I Think of You and Think of Skin
I think of you and think of skin –
its soft stretch, ways it may fold, or be pressed,
occasionally tear. How it absorbs the fix it’s in,
ends up not innocent, unkissed, yet simple in its rest -
your father’s work, to expose such by the sun,
harried and tawed and dressed for the intent
of its disguise with musks and roses. For you, years gone,
I’m pale now, peeled, unwritten-on, a reproach unmeant -
white widow in my quilled intransigence, a swan
alone. Days such as these, late summer of my life,
I wonder at this want to turn a yearling’s tongue
to subtleties so hollow, telling tender lies –
those nights you travelled me with words, blood-nibbed
and burning, tell me I was your first, flawed, outlawed script.
John Shakespeare, William’s father, was a ‘whyttawer’ ( worker in white leather)
who made gloves from calf, kid, lamb and rabbit skins so fine they were almost translucent. He might spend up to a year preparing the hides before beginning his work.

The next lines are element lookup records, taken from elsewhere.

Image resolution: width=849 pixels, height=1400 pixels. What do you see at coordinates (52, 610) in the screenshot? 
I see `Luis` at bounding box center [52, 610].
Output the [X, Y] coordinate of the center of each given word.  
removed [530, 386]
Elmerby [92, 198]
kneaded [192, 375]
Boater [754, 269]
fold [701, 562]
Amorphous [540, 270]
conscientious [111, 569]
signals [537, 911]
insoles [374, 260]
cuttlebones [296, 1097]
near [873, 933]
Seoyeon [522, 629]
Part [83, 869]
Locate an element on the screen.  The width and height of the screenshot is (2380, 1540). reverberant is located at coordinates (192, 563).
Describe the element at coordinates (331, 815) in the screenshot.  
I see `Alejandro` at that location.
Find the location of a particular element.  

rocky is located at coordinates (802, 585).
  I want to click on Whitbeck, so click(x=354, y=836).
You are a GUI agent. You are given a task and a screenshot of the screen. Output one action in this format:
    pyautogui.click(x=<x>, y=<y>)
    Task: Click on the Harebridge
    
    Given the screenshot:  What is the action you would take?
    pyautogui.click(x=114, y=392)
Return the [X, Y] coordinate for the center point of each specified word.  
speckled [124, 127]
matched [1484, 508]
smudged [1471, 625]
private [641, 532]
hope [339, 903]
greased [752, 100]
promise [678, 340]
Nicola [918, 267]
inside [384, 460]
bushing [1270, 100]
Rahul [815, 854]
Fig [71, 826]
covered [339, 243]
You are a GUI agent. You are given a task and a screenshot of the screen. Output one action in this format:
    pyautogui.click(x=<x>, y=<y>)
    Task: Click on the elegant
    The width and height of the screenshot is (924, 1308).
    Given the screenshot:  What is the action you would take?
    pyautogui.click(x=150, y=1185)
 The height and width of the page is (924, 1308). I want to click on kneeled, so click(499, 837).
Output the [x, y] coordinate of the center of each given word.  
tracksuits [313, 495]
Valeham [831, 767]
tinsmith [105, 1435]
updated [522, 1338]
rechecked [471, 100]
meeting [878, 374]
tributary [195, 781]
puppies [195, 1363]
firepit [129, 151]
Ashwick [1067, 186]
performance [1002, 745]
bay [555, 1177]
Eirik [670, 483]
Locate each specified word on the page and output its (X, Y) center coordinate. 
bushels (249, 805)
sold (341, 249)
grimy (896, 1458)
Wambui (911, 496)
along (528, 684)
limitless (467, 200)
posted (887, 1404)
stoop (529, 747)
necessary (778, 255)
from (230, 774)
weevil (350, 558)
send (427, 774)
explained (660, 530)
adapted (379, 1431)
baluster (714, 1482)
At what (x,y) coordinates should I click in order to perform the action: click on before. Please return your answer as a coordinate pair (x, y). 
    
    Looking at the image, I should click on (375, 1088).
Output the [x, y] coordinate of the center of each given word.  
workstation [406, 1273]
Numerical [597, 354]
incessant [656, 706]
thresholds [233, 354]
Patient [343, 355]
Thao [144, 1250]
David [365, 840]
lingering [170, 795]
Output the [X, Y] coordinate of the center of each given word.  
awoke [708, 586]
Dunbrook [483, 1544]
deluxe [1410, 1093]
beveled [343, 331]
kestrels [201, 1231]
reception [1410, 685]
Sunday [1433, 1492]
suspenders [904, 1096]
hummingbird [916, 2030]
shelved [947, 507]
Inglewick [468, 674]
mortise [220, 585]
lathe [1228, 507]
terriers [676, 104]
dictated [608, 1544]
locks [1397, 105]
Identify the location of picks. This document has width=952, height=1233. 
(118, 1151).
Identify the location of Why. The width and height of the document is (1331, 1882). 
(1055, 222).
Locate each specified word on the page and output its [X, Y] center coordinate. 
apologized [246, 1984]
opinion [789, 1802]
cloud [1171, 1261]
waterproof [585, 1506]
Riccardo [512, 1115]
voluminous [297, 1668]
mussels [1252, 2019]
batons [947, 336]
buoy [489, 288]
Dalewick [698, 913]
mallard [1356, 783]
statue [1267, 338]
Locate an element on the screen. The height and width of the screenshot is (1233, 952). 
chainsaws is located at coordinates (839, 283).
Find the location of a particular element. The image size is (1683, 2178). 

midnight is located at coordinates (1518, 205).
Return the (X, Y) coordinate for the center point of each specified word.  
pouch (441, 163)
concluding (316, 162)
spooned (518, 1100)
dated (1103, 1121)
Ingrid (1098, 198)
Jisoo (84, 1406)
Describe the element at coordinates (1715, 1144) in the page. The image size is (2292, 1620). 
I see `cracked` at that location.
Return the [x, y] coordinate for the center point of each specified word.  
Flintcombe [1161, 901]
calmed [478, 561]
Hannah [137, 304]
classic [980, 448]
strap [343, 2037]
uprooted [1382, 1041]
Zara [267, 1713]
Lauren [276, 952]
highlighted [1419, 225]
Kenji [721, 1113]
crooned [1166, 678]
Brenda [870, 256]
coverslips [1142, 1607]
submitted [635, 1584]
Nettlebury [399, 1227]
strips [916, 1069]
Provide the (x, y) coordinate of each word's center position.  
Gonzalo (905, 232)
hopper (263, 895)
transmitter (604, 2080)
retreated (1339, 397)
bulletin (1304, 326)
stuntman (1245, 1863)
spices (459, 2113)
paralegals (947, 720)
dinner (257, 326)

The sonnet is in Anne Hathaway’s voice.
At Chios, Abandoned Leprosarium
In another life I lived
somewhere like this:
the white stones on the path
eyeless as birds’ eggs,
sweet airs of sea and pinewoods,
courtyards of window shutters and shade.
Quiet as if only a moment since
children, playing, had been called in.
There was love here, companionship,
gold charred slowly into flesh. No need
for hiding from us hidden. But now careless light
From room to room unrolled mattresses,
snowstorms of ceiling plaster, children’s notebooks
bleached bare by sun by rain
shun me and I am shamed.
Light me a candle, St Lazarus, as if
your lipless kiss
might warm these past lives
that linger, frost or smoke beyond the clearing.